Plus, eBay is renowned for building a cutting-edge seller ecosystem that is supported by tools and analytics that are critical to maintaining the marketplace’s active and diverse listing base.
In recent years, it also made a concerted effort to improve user experiences and indeed anybody who last tried the marketplace a couple of decades ago might be surprised to see just how easy, fast, and frictionless the whole buying process is. An important part of that seamless experience has been a keen focus on mobile commerce item selection and check out, which is also about as straightforward as one could imagine.
With all that said, does it translate to compelling fundamentals?
Is eBay Stock Undervalued?
eBay is 4.2% undervalued according to the consensus price target of 26 analysts who assess fair value at $45.26 per share.
A 5 year discounted cash flow forecast analysis puts a much more optimistic target price of $64.54 per share on eBay. And there’s good reason to believe that higher calculation may be the more accurate one. For instance, eBay currently trades at a price-to-earnings ratio of just 8.3x.
It seems the cat is out of the bag on the low valuation relative to the price given that the Board of Directors authorized a share repurchase scheme which amounted to $626 million in the most recent quarter.
Insiders have good reason to be optimistic about the firm’s prospects given that the gross profit margin last quarter sat at 71.8% which contributed to $1.66 billion in operating income.
Another factor that plays in favor of eBay bulls is the firm’s 2.30% dividend yield that is often overlooked. It appears highly sustainable, too, with a payout ratio of just 19.08%.
Profitability seems to be in no jeopardy either anytime in the near future given that the firm has an ROIC of 13.3%, well above the S&P 500 average.
Lastly, trading at just 2.2x the last twelve months sales suggests eBay is very much trading at reasonable, if not discounted levels currently.
Is eBay Stock a Buy?
If there was ever a time to consider a purchase of eBay shares, now might well be it. The company has fallen off so many investors’ radars yet continues to post impressive profits and margins. It’s clearly not exciting analysts based on their consensus view but the cash flows suggest there are good reasons to be more enthusiastic.
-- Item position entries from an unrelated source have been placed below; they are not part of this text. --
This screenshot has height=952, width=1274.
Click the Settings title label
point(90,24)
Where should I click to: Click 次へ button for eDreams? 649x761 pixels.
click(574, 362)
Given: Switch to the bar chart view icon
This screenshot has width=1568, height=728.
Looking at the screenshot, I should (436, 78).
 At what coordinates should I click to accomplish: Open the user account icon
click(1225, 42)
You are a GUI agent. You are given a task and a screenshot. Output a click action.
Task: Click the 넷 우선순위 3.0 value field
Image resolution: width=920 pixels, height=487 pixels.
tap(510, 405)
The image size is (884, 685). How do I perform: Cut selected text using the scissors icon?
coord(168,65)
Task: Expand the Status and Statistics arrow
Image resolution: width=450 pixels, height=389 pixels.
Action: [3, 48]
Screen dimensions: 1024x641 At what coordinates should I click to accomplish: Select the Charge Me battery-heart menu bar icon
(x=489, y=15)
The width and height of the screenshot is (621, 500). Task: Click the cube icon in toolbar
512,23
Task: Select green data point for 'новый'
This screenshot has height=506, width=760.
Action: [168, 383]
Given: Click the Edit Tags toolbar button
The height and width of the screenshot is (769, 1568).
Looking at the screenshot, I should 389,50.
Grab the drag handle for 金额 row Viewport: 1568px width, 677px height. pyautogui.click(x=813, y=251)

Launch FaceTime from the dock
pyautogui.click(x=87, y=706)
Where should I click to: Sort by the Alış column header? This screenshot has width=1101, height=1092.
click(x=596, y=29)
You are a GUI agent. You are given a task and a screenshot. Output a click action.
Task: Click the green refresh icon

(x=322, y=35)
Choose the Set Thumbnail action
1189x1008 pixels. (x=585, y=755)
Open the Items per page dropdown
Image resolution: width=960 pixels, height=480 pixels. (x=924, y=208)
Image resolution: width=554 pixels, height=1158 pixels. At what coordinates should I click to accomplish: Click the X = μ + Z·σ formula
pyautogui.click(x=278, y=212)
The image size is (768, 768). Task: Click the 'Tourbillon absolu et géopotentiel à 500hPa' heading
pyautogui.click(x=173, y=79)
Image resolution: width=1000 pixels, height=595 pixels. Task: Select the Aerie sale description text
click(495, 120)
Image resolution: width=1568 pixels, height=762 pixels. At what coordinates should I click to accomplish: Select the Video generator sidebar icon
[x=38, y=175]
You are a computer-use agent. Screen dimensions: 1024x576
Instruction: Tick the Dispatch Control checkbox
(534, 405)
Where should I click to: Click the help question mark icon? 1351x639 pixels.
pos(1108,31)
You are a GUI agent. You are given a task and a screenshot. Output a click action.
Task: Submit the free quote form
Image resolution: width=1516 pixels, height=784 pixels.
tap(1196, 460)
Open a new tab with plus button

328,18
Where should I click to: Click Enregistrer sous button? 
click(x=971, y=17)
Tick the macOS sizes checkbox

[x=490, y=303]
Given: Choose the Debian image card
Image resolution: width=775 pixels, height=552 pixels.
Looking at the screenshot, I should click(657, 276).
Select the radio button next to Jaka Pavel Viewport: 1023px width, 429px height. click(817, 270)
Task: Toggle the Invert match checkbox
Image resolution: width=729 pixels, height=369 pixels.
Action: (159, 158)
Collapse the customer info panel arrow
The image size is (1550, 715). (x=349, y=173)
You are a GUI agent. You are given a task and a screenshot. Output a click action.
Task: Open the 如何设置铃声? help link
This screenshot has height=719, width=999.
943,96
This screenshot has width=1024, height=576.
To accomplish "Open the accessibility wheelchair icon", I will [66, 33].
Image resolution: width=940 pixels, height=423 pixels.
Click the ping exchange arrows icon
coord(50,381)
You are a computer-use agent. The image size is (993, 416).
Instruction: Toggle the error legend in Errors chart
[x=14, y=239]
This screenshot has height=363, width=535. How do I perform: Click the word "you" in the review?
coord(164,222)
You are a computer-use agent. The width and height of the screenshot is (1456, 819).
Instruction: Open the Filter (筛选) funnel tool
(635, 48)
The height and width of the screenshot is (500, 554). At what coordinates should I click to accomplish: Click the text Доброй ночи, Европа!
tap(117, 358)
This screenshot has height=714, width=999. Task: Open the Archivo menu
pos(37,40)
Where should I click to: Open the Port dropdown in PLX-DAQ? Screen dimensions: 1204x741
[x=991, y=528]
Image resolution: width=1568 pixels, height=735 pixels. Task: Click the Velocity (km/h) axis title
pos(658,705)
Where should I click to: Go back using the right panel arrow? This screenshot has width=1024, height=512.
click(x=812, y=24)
And having risen just 2.9% in 2023 through the end of December versus the S&P 500’s gain of 25% it’s been a significant laggard that perhaps deserves to catch up.
Add to that the fact that the dividend has been increased for 5 years in a row and net income is forecast to rise again in the coming year, and you’ve got a mix of positive variables that are hard to ignore.
Whether it’s the low PE ratio and PS ratio, the cash-rich balance sheet, or steady flow of operating income figures quarter after quarter in the black, there is a lot to like about eBay, if not as a growth stock as it once was in its heyday, perhaps simply as a value stock that produces enormous levels of cash flow. Indeed last quarter levered free cash flow was reported at $777 million, quite a feat for a company that isn’t featuring on investors’ radars as it once did.